The new study involved 283 patients, according to the poster’s abstract.

According to the researchers, the machine learning algorithm “achieved a clinically relevant performance in the identification of [patients] with elevated PCWP.”

Its sensitivity was 90%, meaning it correctly identified 9 of every 10 patients with heart failure. Its specificity was 76%, meaning it correctly ruled out slightly more than three-quarters of patients without heart failure.

It is critically important to differentiate subtypes of pulmonary hypertension which have distinct often lifesaving guideline-directed treatments.

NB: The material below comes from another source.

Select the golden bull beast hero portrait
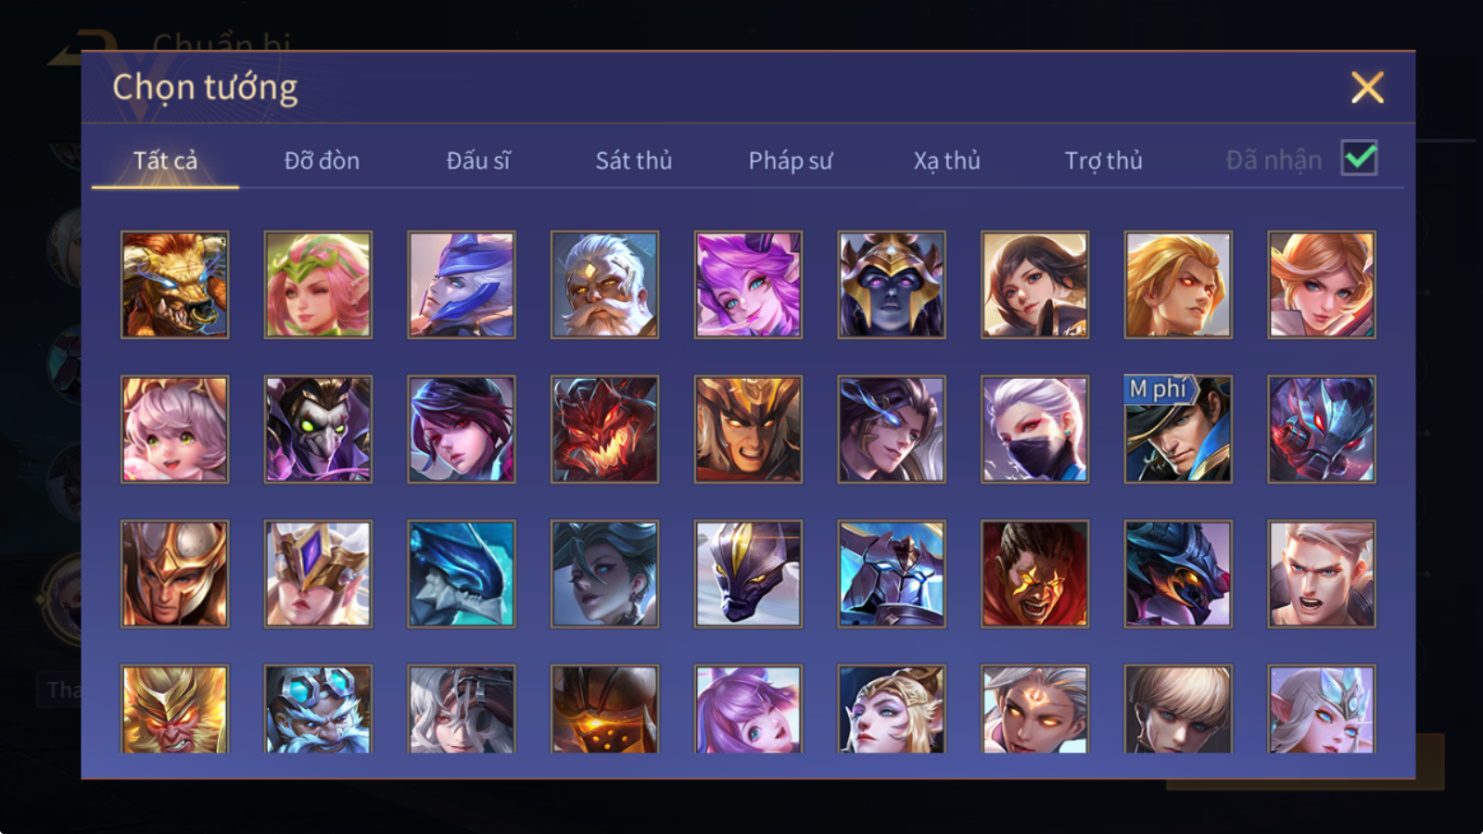The image size is (1483, 834). (175, 285)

A total of 247 features collected from data were found to help differentiate patients with elevated PCWP (greater than 18 mmHg) from those with a normal measurement (equal to or less than 18 mm Hg). The data were measured using a procedure called invasive right heart catheterization.

The algorithm also showed a positive likelihood ratio of 3.8 and a negative likelihood ratio of 0.13. This means that if a patient tests positive, they are more likely to have heart failure; if a patient tests negative, they are unlikely to have heart failure.

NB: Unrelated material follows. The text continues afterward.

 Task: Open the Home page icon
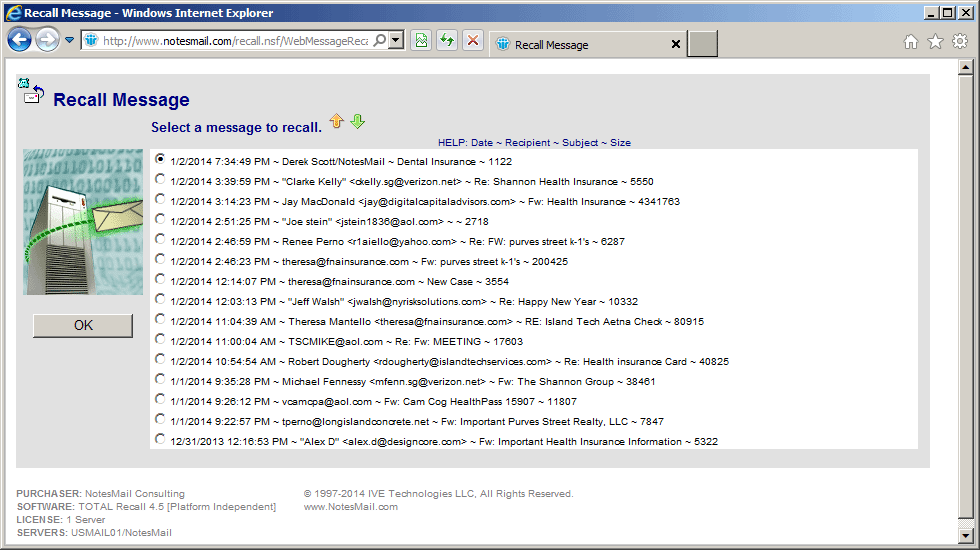pos(910,42)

It performed well across different groups, such as by sex and age, according to the researchers.

Bridges noted that pulmonary hypertension “is also vastly underdiagnosed,” saying “it is critically important to differentiate subtypes of pulmonary hypertension which have distinct often lifesaving guideline-directed treatments.” Based on guidelines, PCWP is required to differentiate subtypes of pulmonary hypertension.

The researchers suggest their algorithm “is promising for the future development of a noninvasive, point-of-care test for PCWP.”

Per the team, “estimating PCWP would facilitate earlier diagnosis and appropriate treatment of various conditions, including heart failure and [pulmonary hypertension].”